Thursday 2 December 2010

Letter to my pre-school son



This weekend we took another trip to Copenhagen to find a place to live and to visit what I hope will be your new nursery. Whilst we dragged you from airport to airport, from house to house and along the snowy streets, you hardly complained but instead found excitement in the novelty of it all; new buses, different taxis - the points of reference that provided you with some measure of familiarity. Seeing you bravely take it all in made me proud and your father and I have gone to great lengths to explain to you that we are moving to a new house and a new country, 'far far away'. You seem to understand and to embrace the adventure. But the excitement on your face when we finally came back to London and you went back to your room to play with your toys told a different story: it was all okay because it had only been temporary. We didn't stay in Copenhagen this time, we came home. Did it confuse you to take you on a reconnaissance trip?

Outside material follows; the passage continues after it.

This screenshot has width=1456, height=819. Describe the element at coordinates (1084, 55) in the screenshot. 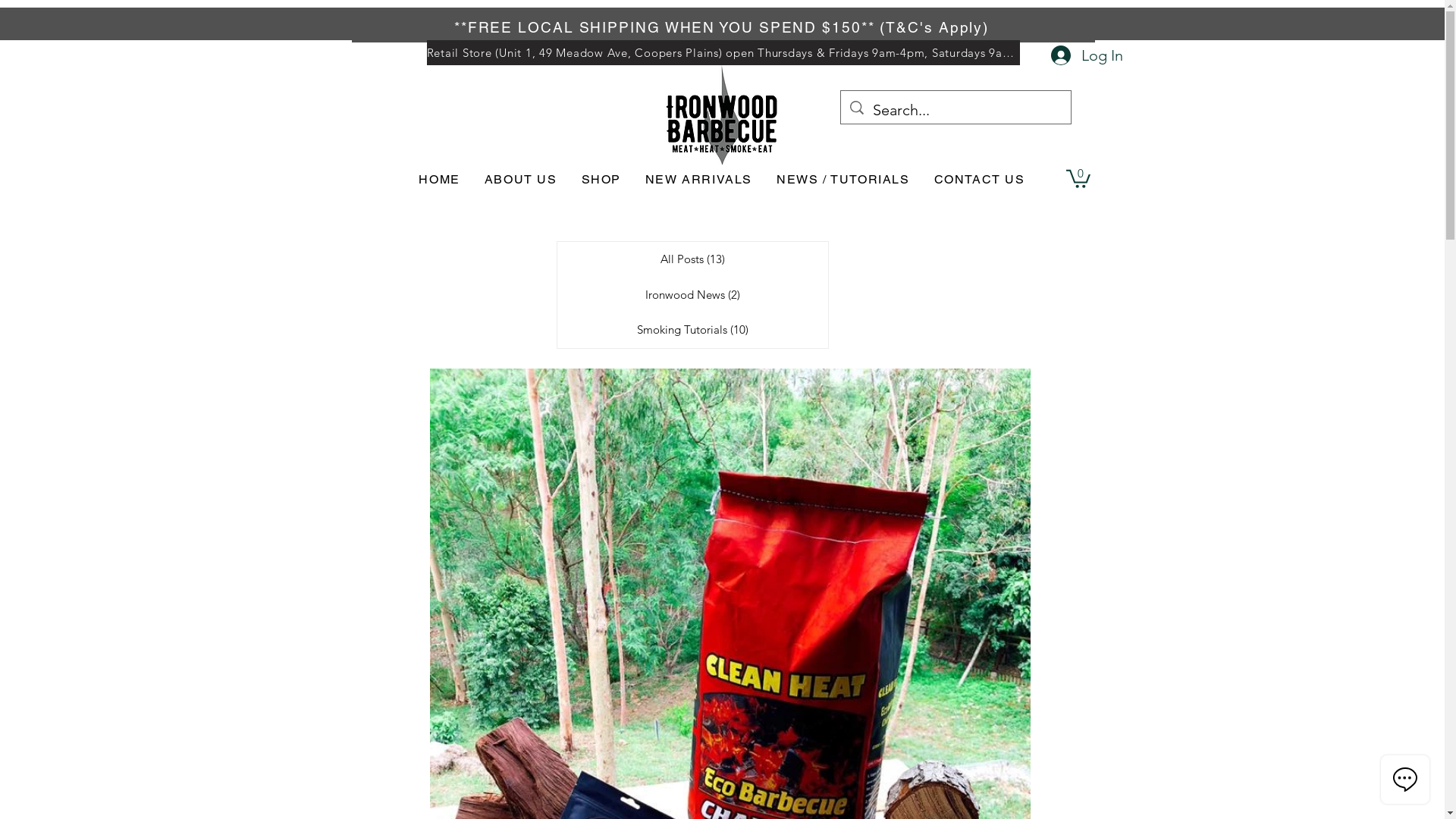

I see `'Log In'` at that location.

Today it was back to business as usual; nursery and back to your 'best friends', the other little 3 year old boys whose toys you share and fight over and whose worlds are so intensely entwined with your own.

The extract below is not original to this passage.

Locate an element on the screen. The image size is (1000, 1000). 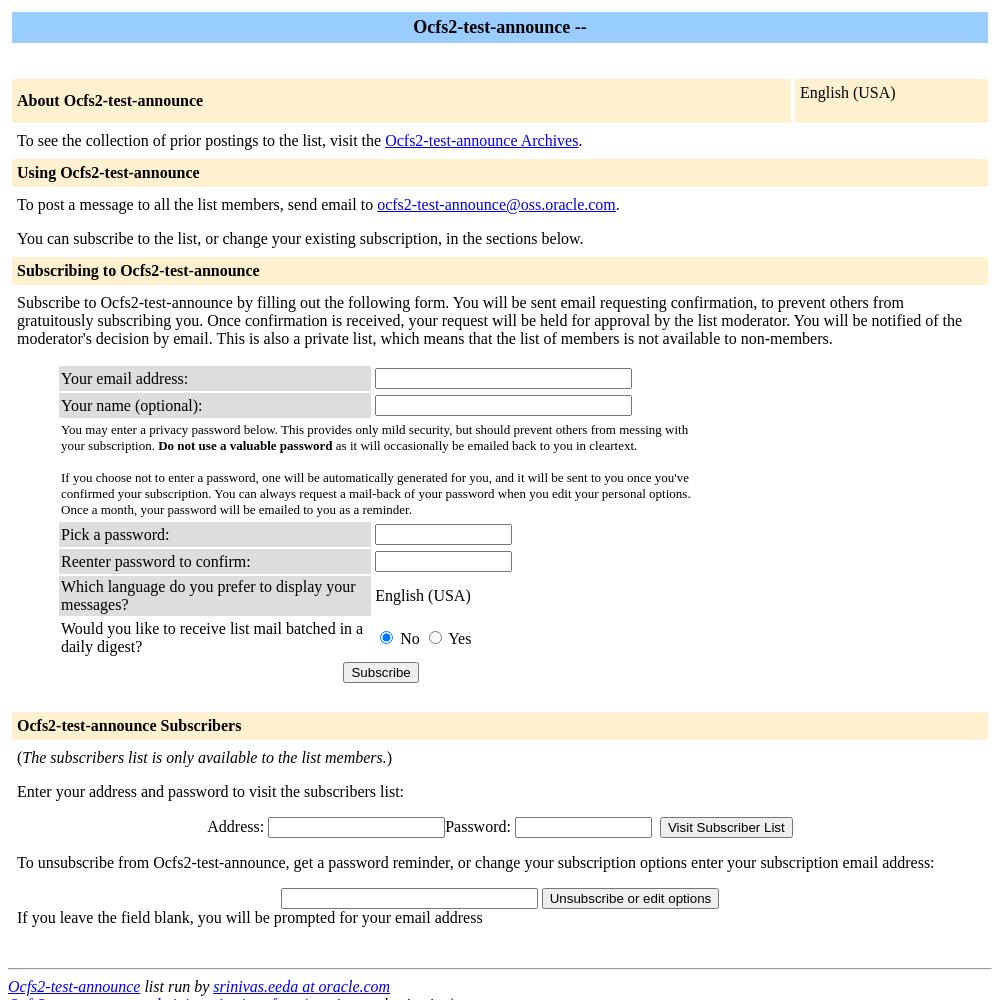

What are we doing to your world to take you away from all this familiarity? From this 'social network' that you have built up for yourself at such a tender age and with such fragile social skills? Everyone we speak to says that the timing is perfect and its best to relocate abroad with a young family when the children are pre-school. Whilst you're still a pre-schooler, there is no formal 'education' to be interfered with and you don't have to be taken out of 'the system' and to fit into another with all the challenges that that can bring.



I know in my heart of hearts that three years living abroad will enrich your life and give you an education that doesn't come from reading books or listening to someone tell you about far away places.

It might feel as though we are plunging you into the unknown without any regard for what is important to you. Believe me when I say that this is not so. We are doing this for you too. You are robust and you will find friends in new places. You will grow to love some of the things that will at first seem so alien and unfamiliar. Don't be scared. One day Copenhagen will feel like home. One day I hope you will know that we are taking you out of your comfort zone in order to broaden it so that as you grow up you will yearn to explore and discover new cultures of your own. The time it will take you (us) to settle into our new Danish environment and to find our groove is an episode we will look back upon as a mere blip.



Please know that I lie awake in bed at night and I wonder if we are doing the right thing for you. However hard you will find it to say goodbye to your friends when the time comes, it will be harder for me to look on.